- [Task prompt] Nothing but the lines from the one containing "Screen dimensions: 952x1270" to the end of the records that follow should be transcribed, each exactly, with the pictures left out.

---- Source information

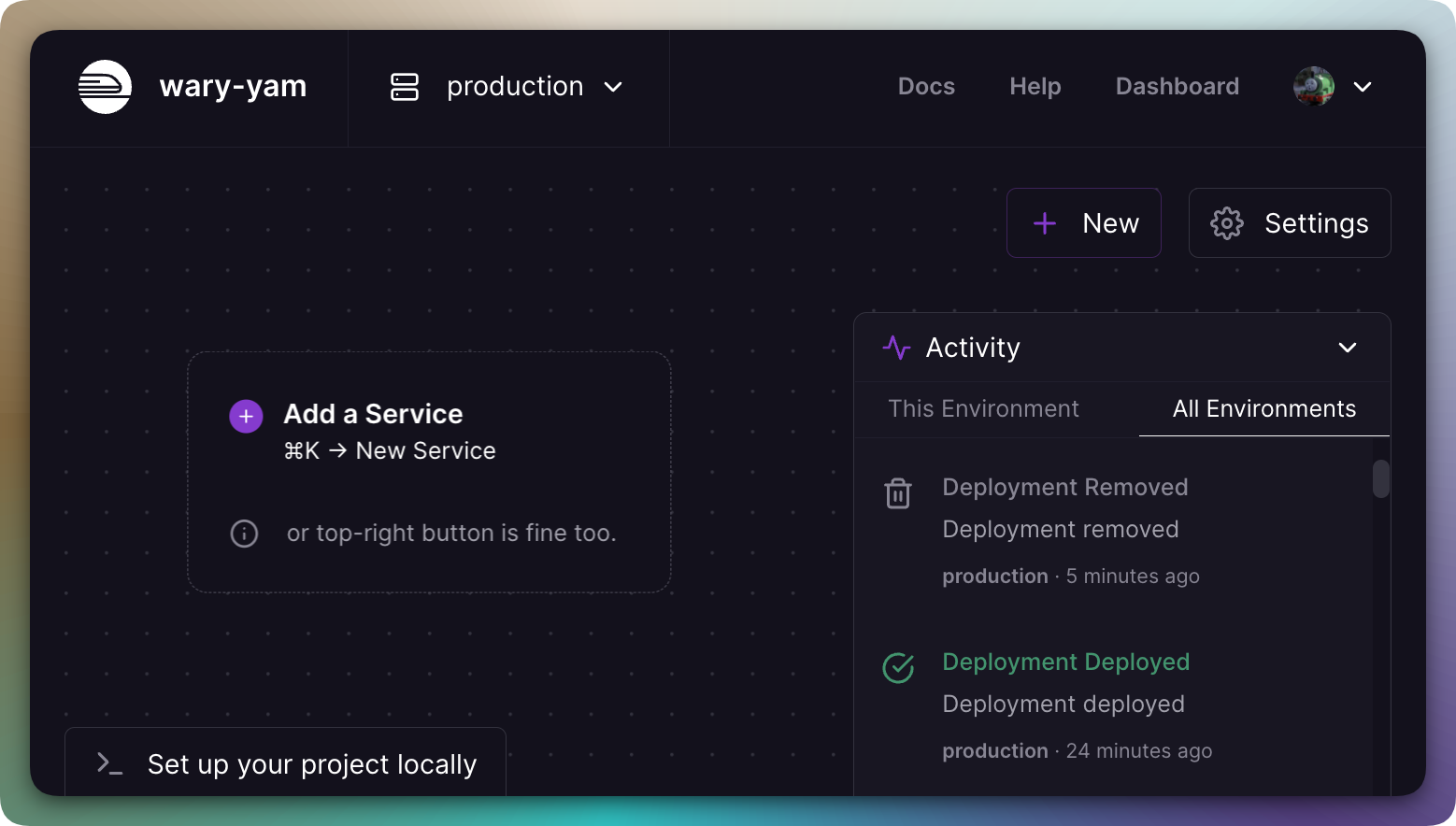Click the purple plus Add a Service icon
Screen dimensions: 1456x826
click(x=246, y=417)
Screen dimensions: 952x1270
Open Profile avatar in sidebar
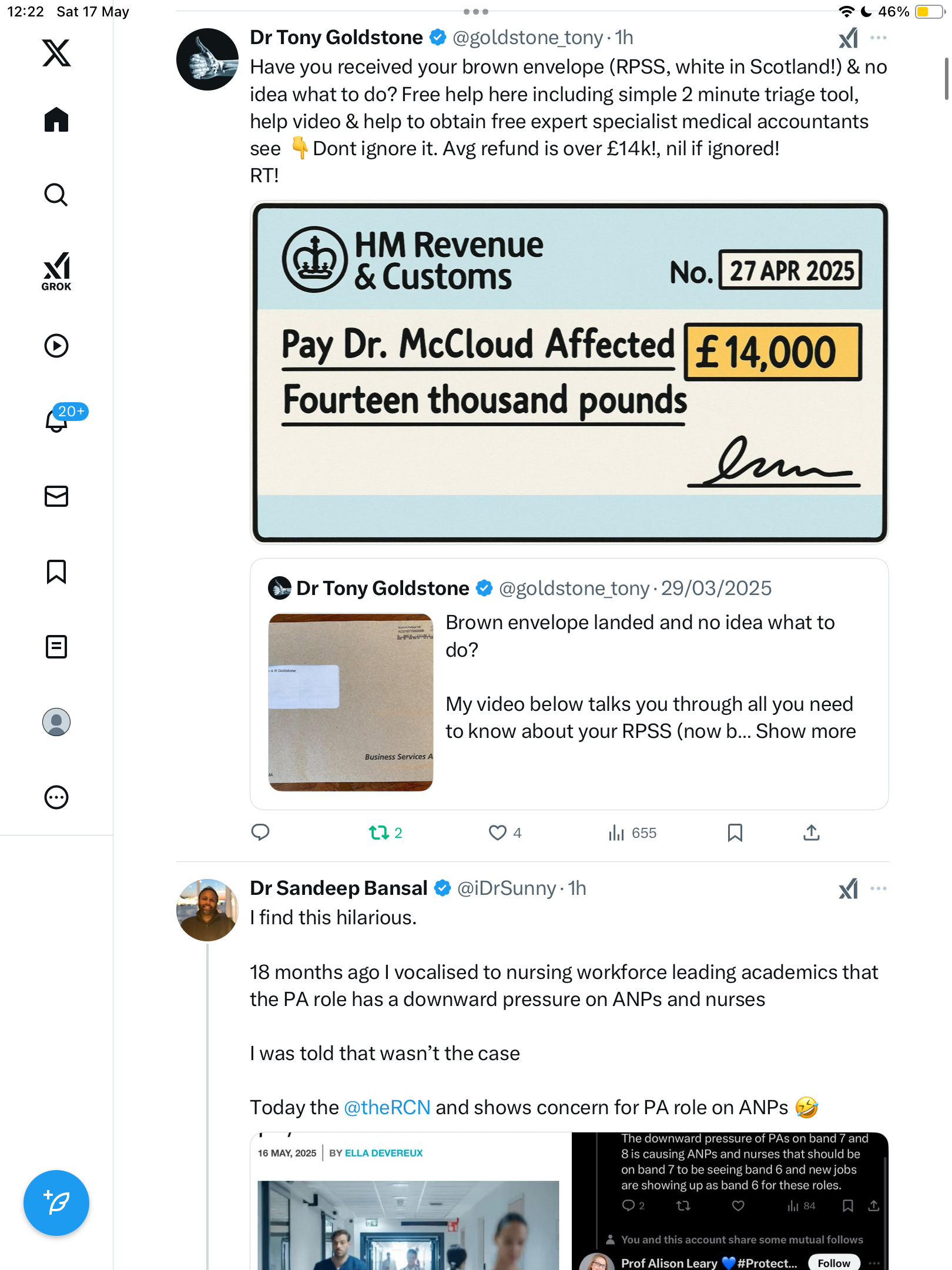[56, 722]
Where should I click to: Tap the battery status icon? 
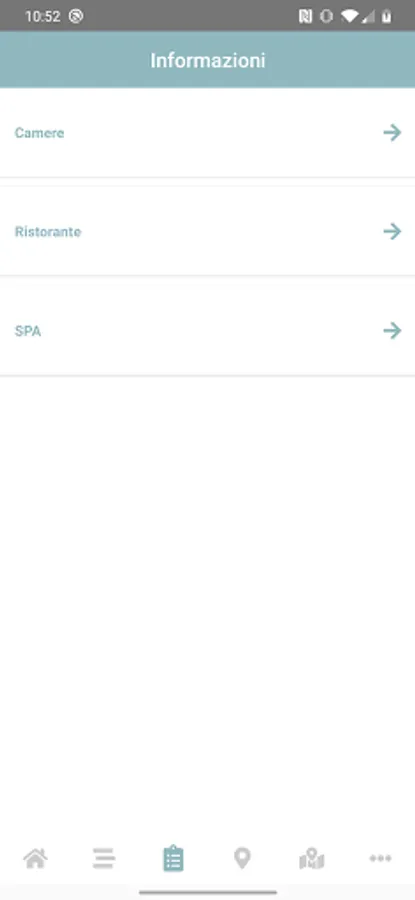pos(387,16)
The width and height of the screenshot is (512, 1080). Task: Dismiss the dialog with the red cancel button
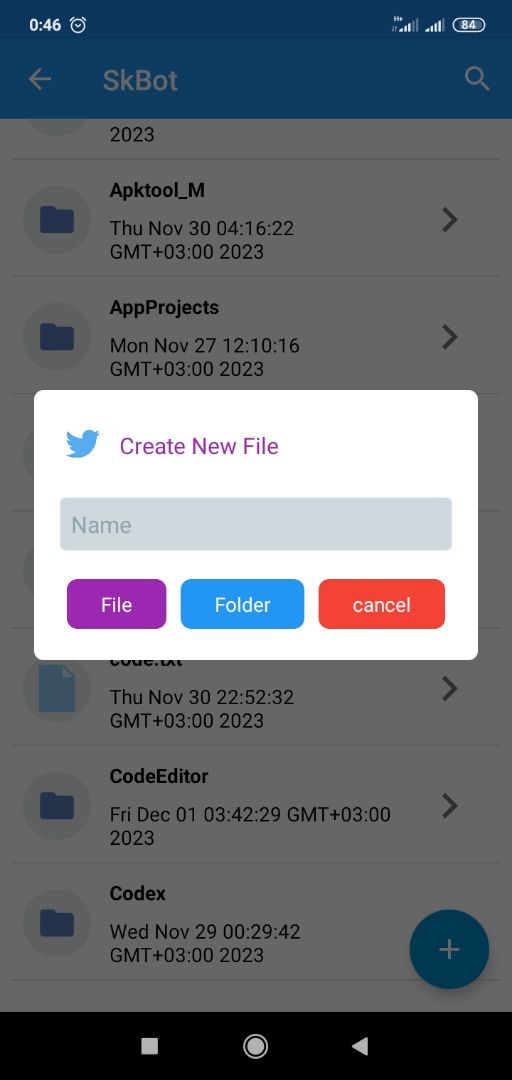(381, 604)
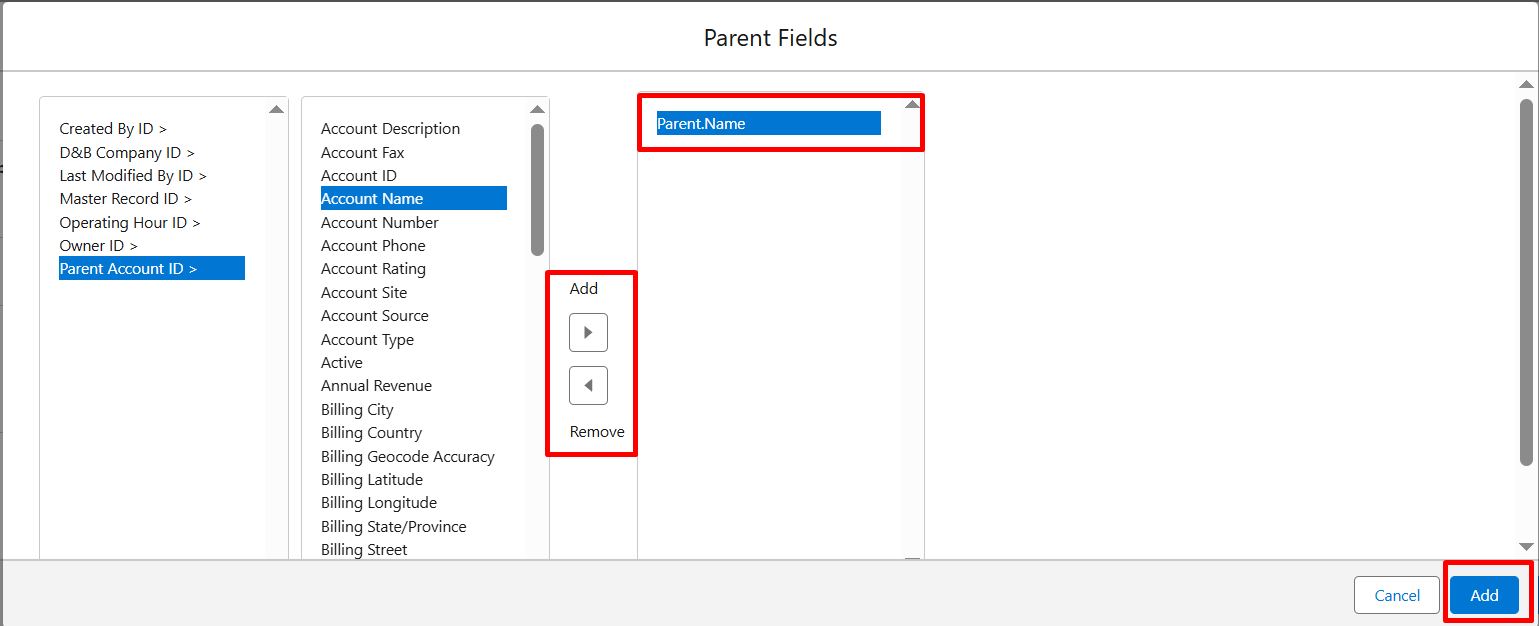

--------

- [Answer box]
Screen dimensions: 952x1270
Open Profile avatar in sidebar
[56, 722]
Where should I click to: Tap the battery status icon? 
pos(387,16)
The width and height of the screenshot is (512, 1080). Task: Dismiss the dialog with the red cancel button
(381, 604)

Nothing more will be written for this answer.